CHAPTER THE FORTY-SECOND.
NOIREAU
In this way it came to pass that two evenings later I was crossing the Channel to Havre, and found myself about five o'clock in the afternoon of the next day at Falaise. It was the terminus of the railway in that direction; and a very ancient conveyance, bearing the name of La Petite Vitesse, was in waiting to carry on any travellers who were venturesome enough to explore the regions beyond. There was space inside for six passengers, but it smelt too musty, and was too full of the fumes of bad tobacco, for me; and I very much preferred sitting beside the driver, a red-faced, smooth-cheeked Norman, habited in a blue blouse, who could crack his long whip with almost the skill of a Parisian omnibus-driver. We were friends in a trice, for my patois was almost identical with his own, and he could not believe his own ears that he was talking with an Englishman.
"La Petite Vitesse" bore out its name admirably, if it were meant to indicate exceeding slowness. We never advanced beyond a slow trot, and at the slightest hint of rising ground the trot slackened into a walk, and eventually subsided into a crawl. By these means the distance we traversed was made to seem tremendous, and the drowsy jingle of the collar-bells, intimating that progress was being accomplished, added to the delusion. But the fresh, sweet air, blowing over leagues of fields and meadows, untainted with a breath of smoke, gave me a delicious tingling in the veins. I had not felt such a glow of exhilaration since that bright morning when I bad crossed the channel to Sark, to ask Olivia to become mine.

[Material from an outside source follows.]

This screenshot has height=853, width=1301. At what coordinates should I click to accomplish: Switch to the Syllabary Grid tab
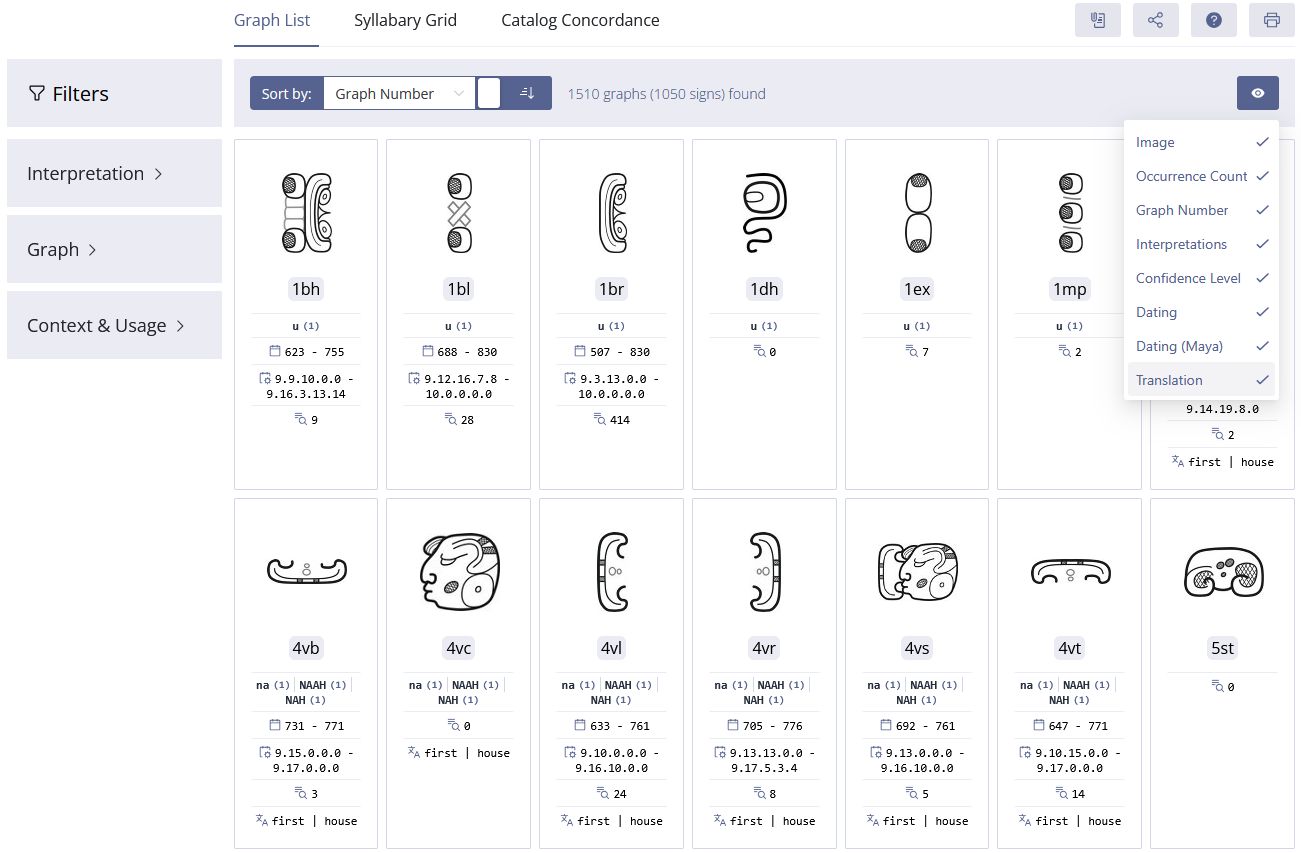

The sun sank below the distant horizon, with the trees showing clearly against it, for the atmosphere was as transparent as crystal; and the light of the stars that came out one by one almost cast a defined shadow upon our path, from the poplar-trees standing in long, straight rows in the hedges. If I found Olivia at the end of that starlit path my gladness in it would be completed. Yet if I found her, what then? I should see her for a few minutes in the dull salon of a school perhaps with some watchful, spying Frenchwoman present. I should simply satisfy myself that she was living. There could be nothing more between us. I dare not tell her how dear she was to me, or ask her if she ever thought of me in her loneliness and friendlessness. I began to wish that I had brought Johanna with me, who could have taken her in her arms, and kissed and comforted her. Why had I not thought of that before?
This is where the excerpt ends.